◆ Requirement
Give the data again in full. Keep every line the same.
___
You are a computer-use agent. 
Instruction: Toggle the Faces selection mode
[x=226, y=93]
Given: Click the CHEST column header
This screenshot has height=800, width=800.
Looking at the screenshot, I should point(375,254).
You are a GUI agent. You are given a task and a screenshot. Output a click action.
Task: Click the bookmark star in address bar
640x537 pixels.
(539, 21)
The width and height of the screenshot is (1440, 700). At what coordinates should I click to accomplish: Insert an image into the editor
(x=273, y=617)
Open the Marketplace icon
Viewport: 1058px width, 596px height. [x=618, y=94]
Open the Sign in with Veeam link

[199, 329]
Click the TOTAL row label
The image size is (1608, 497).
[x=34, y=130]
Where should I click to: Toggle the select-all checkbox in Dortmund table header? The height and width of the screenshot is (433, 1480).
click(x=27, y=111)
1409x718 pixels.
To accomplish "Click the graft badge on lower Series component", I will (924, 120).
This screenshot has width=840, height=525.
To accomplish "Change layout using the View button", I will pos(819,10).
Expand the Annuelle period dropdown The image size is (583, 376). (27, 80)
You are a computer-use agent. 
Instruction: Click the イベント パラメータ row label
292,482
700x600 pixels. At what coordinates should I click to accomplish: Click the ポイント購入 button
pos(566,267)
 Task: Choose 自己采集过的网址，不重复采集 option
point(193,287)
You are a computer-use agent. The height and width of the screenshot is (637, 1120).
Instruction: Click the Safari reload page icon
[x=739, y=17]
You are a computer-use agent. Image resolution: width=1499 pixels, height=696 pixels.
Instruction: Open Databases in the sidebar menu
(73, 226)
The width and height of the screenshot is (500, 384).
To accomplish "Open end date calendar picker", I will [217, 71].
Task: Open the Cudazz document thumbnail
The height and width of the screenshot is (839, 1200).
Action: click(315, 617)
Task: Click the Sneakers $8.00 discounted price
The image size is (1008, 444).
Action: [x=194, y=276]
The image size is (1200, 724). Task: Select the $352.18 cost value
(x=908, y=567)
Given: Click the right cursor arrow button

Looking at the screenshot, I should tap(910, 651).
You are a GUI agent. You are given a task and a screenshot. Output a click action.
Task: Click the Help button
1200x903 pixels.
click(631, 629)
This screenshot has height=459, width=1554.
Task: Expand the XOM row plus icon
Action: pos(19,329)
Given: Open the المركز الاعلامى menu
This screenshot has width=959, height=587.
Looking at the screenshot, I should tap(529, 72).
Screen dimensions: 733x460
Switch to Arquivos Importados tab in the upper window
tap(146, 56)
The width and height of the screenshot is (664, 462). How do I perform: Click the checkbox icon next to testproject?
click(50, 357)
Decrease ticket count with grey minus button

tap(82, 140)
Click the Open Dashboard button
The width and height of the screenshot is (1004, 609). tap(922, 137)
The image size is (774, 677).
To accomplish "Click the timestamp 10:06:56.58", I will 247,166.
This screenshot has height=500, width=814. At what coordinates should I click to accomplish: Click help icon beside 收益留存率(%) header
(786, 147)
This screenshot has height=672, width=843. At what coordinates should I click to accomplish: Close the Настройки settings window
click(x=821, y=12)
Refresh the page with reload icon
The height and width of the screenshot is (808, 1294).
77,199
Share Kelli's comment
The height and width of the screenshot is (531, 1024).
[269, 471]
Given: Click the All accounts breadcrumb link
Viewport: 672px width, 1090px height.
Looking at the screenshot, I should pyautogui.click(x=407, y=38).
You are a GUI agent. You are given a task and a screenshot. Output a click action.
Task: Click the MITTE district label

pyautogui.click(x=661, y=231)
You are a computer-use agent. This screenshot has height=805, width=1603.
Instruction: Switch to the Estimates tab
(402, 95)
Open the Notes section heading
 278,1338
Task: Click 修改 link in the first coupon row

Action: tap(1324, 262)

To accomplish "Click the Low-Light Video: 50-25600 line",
___
◆ Result
You are a computer-use agent. 
Instruction: Toggle the Faces selection mode
[x=226, y=93]
Given: Click the CHEST column header
This screenshot has height=800, width=800.
Looking at the screenshot, I should point(375,254).
You are a GUI agent. You are given a task and a screenshot. Output a click action.
Task: Click the bookmark star in address bar
640x537 pixels.
(539, 21)
The width and height of the screenshot is (1440, 700). At what coordinates should I click to accomplish: Insert an image into the editor
(x=273, y=617)
Open the Marketplace icon
Viewport: 1058px width, 596px height. [x=618, y=94]
Open the Sign in with Veeam link

[199, 329]
Click the TOTAL row label
The image size is (1608, 497).
[x=34, y=130]
Where should I click to: Toggle the select-all checkbox in Dortmund table header? The height and width of the screenshot is (433, 1480).
click(x=27, y=111)
1409x718 pixels.
To accomplish "Click the graft badge on lower Series component", I will (924, 120).
This screenshot has width=840, height=525.
To accomplish "Change layout using the View button", I will pos(819,10).
Expand the Annuelle period dropdown The image size is (583, 376). (27, 80)
You are a computer-use agent. 
Instruction: Click the イベント パラメータ row label
292,482
700x600 pixels. At what coordinates should I click to accomplish: Click the ポイント購入 button
pos(566,267)
 Task: Choose 自己采集过的网址，不重复采集 option
point(193,287)
You are a computer-use agent. The height and width of the screenshot is (637, 1120).
Instruction: Click the Safari reload page icon
[x=739, y=17]
You are a computer-use agent. Image resolution: width=1499 pixels, height=696 pixels.
Instruction: Open Databases in the sidebar menu
(73, 226)
The width and height of the screenshot is (500, 384).
To accomplish "Open end date calendar picker", I will [217, 71].
Task: Open the Cudazz document thumbnail
The height and width of the screenshot is (839, 1200).
Action: click(315, 617)
Task: Click the Sneakers $8.00 discounted price
The image size is (1008, 444).
Action: [x=194, y=276]
The image size is (1200, 724). Task: Select the $352.18 cost value
(x=908, y=567)
Given: Click the right cursor arrow button

Looking at the screenshot, I should tap(910, 651).
You are a GUI agent. You are given a task and a screenshot. Output a click action.
Task: Click the Help button
1200x903 pixels.
click(631, 629)
This screenshot has height=459, width=1554.
Task: Expand the XOM row plus icon
Action: pos(19,329)
Given: Open the المركز الاعلامى menu
This screenshot has width=959, height=587.
Looking at the screenshot, I should tap(529, 72).
Screen dimensions: 733x460
Switch to Arquivos Importados tab in the upper window
tap(146, 56)
The width and height of the screenshot is (664, 462). How do I perform: Click the checkbox icon next to testproject?
click(50, 357)
Decrease ticket count with grey minus button

tap(82, 140)
Click the Open Dashboard button
The width and height of the screenshot is (1004, 609). tap(922, 137)
The image size is (774, 677).
To accomplish "Click the timestamp 10:06:56.58", I will 247,166.
This screenshot has height=500, width=814. At what coordinates should I click to accomplish: Click help icon beside 收益留存率(%) header
(786, 147)
This screenshot has height=672, width=843. At what coordinates should I click to accomplish: Close the Настройки settings window
click(x=821, y=12)
Refresh the page with reload icon
The height and width of the screenshot is (808, 1294).
77,199
Share Kelli's comment
The height and width of the screenshot is (531, 1024).
[269, 471]
Given: Click the All accounts breadcrumb link
Viewport: 672px width, 1090px height.
Looking at the screenshot, I should pyautogui.click(x=407, y=38).
You are a GUI agent. You are given a task and a screenshot. Output a click action.
Task: Click the MITTE district label

pyautogui.click(x=661, y=231)
You are a computer-use agent. This screenshot has height=805, width=1603.
Instruction: Switch to the Estimates tab
(402, 95)
Open the Notes section heading
 278,1338
Task: Click 修改 link in the first coupon row

Action: tap(1324, 262)

To accomplish "Click the Low-Light Video: 50-25600 line",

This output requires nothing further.